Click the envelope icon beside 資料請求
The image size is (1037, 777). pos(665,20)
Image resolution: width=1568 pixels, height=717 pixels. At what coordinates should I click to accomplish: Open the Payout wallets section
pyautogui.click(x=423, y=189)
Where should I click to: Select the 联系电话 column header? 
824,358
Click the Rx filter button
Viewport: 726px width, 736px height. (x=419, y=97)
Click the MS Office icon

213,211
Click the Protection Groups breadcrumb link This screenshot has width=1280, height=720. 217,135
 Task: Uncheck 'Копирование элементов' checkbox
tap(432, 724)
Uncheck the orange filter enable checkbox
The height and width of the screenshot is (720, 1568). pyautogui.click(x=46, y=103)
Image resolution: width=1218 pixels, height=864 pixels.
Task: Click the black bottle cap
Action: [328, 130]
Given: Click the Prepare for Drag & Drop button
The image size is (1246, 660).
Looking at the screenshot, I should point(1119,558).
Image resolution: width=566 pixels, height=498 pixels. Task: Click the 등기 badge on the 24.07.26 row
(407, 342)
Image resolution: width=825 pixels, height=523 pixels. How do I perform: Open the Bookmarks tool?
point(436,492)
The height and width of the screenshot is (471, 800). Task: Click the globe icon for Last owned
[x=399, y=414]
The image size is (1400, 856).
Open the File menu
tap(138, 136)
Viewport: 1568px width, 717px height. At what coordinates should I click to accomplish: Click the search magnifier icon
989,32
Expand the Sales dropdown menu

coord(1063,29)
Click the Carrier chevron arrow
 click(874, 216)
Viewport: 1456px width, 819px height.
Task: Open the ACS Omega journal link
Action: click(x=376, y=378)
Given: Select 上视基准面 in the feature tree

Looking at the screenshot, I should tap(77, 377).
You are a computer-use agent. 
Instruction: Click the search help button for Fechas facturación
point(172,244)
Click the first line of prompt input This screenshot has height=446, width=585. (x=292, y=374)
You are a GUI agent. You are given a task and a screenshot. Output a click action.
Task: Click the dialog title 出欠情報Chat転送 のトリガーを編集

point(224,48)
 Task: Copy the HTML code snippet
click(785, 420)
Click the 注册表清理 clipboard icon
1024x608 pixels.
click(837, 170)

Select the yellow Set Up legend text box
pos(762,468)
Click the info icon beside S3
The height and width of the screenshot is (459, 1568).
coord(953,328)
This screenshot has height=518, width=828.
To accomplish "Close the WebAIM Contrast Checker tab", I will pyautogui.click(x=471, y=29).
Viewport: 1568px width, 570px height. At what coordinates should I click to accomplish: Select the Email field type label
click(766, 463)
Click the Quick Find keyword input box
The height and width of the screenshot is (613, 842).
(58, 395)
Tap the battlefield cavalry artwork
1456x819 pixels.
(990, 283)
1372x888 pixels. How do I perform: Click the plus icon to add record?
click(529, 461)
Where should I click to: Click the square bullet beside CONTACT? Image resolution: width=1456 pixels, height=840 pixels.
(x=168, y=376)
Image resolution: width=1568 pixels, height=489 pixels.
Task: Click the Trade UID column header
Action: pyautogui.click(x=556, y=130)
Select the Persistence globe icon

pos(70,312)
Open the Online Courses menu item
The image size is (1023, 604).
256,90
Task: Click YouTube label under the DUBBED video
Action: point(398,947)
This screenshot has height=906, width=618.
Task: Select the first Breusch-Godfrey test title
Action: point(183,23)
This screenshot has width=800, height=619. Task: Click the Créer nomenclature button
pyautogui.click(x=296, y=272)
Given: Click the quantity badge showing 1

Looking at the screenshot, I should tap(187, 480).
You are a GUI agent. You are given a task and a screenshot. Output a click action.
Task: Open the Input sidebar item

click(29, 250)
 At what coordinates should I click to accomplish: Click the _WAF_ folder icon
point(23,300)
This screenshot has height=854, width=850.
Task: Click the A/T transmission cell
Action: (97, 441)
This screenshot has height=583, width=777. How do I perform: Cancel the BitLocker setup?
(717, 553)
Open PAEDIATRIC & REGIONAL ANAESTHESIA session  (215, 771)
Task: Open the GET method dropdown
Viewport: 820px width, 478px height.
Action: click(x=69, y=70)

Problem to solve
Reproduce the records verbatim, starting at the line that contains "Given: Click the quantity badge showing 1" and ending at the final line of the records.

Correct result
Given: Click the quantity badge showing 1

Looking at the screenshot, I should tap(187, 480).
You are a GUI agent. You are given a task and a screenshot. Output a click action.
Task: Open the Input sidebar item

click(29, 250)
 At what coordinates should I click to accomplish: Click the _WAF_ folder icon
point(23,300)
This screenshot has height=854, width=850.
Task: Click the A/T transmission cell
Action: (97, 441)
This screenshot has height=583, width=777. How do I perform: Cancel the BitLocker setup?
(717, 553)
Open PAEDIATRIC & REGIONAL ANAESTHESIA session  (215, 771)
Task: Open the GET method dropdown
Viewport: 820px width, 478px height.
Action: click(x=69, y=70)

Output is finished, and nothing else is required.